The novel contains the traditional gothic aspects of returning to a large home later in life that holds secrets as well as the ghosts of one’s past…and perhaps a real ghost or two as well… Other familiar gothic trappings are present as well, such as a small town, buried secrets, old friends who are now more like strangers, and newer interlopers whose motives are unclear.
Main character Vera Crowder has returned to Crowder House at her mother’s behest. Even on her deathbed, her mother’s request seems odd and is certainly out of character. Then again, Vera is an only child. On top of that, she’s in need of a new home and workplace after her latest employer realized who her father was.
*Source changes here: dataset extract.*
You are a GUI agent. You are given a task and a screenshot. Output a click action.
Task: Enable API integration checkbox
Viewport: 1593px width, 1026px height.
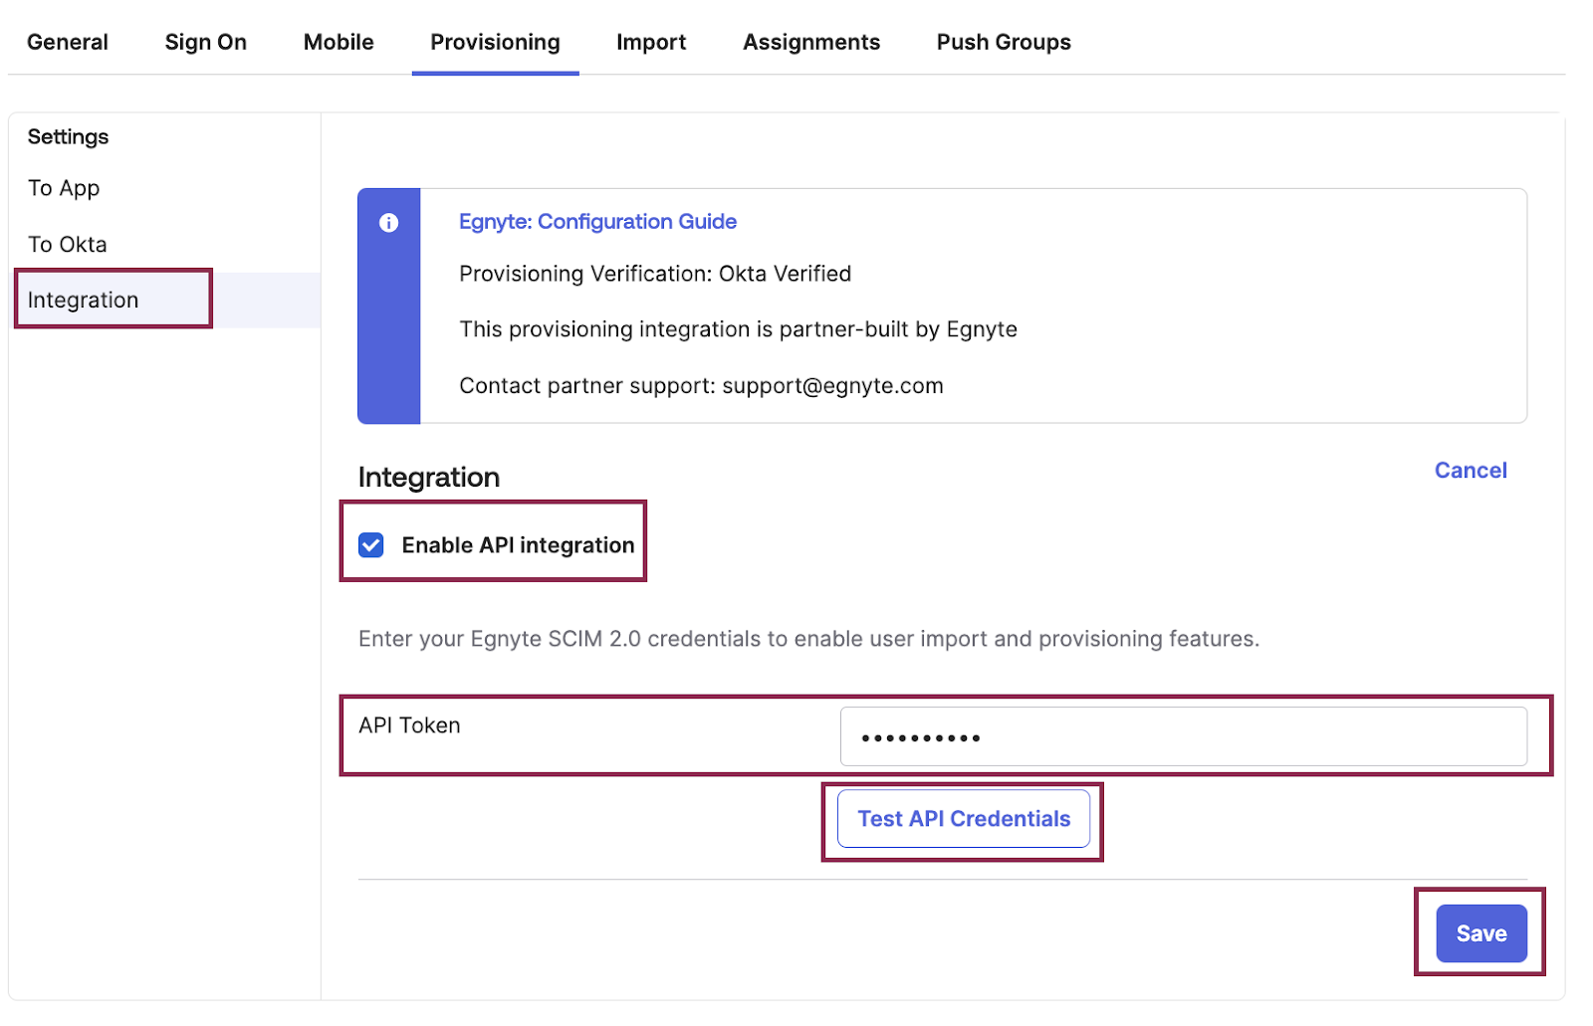[x=370, y=544]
The large house where Vera spent her childhood is both familiar and strange, filled with secrets and memories that would rather be left buried and untouched. Something seems to be moving through the house at night, though whether that is just the lingering memories Vera has tried so hard to run from or something of a much different nature remains to be seen. Though very common to the genre, Crowder House’s barely hidden secrets don’t quite feel eerie, secretive, or unknowable. Everyone aside from the reader already knows the answer to most, if not all, of the questions posed, let alone the Crowder family’s secrets.
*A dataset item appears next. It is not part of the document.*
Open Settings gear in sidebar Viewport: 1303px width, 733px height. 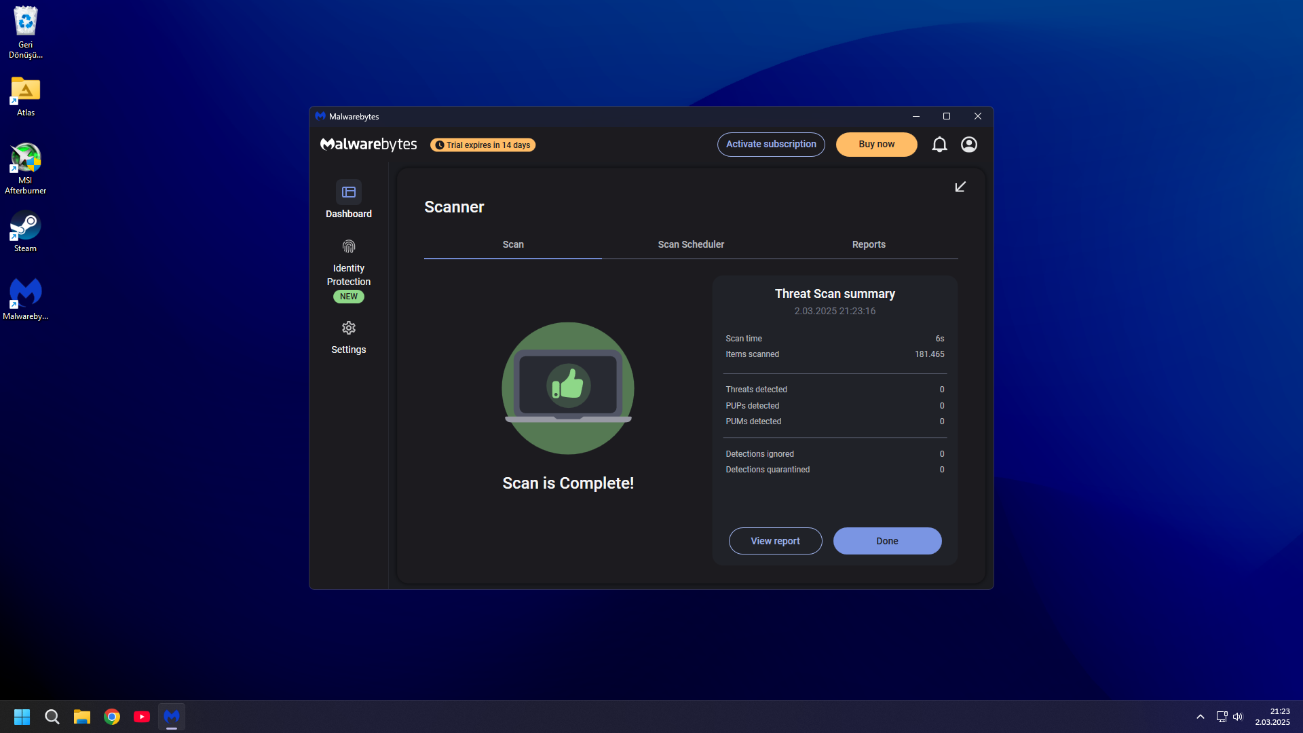[348, 328]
Though this makes for a rather unconvincing gothic tale, it does lend itself well to a deep character study of Vera. The story weaves between Vera’s childhood and her recent return to Crowder House, providing insight into times and subjects that Vera mentally skirts around, refusing to dwell too deeply on her own past.
This is where the story shines the brightest. The slow, languid days of trying to care for a terminally ill family member who refuses the care they supposedly requested feels very real. The tension between mother and daughter is palpable and extremely powerful. The tedious, neverending work of clearing a long-lived-in house is compounded by the fact that it’s still occupied, though for how much longer, no one can say.
The book’s tone and pacing change dramatically toward the end of the tale. The slow, languid introspection ceases completely. A villain arises, and while their true nature is well hinted at, how the tale concludes is not. The gothic gives way to outright horror, and the pacing plunges forward at breakneck speed until the very last page, upon which many readers will most likely be left scratching their heads.
Much of what happens towards the end of the book feels rather out of left field, not at all matching what came before it. This leaves events feeling unearned, and those who are fans of the pacing, structure, and tone of the first three-quarters of the book may feel baffled and betrayed at just how sharply and quickly things take a turn. At the same time, fans of fast pacing, outright horror as opposed to the slow creep of a gothic tale, and paranormal may simply not read far enough into the tale to get to the section they will enjoy the most.
In all, the ending is a baffling choice in comparison to the rest of the book. Despite the author using both storytelling styles well, they simply didn’t meld, leaving the end of the tale feeling rather unsatisfying.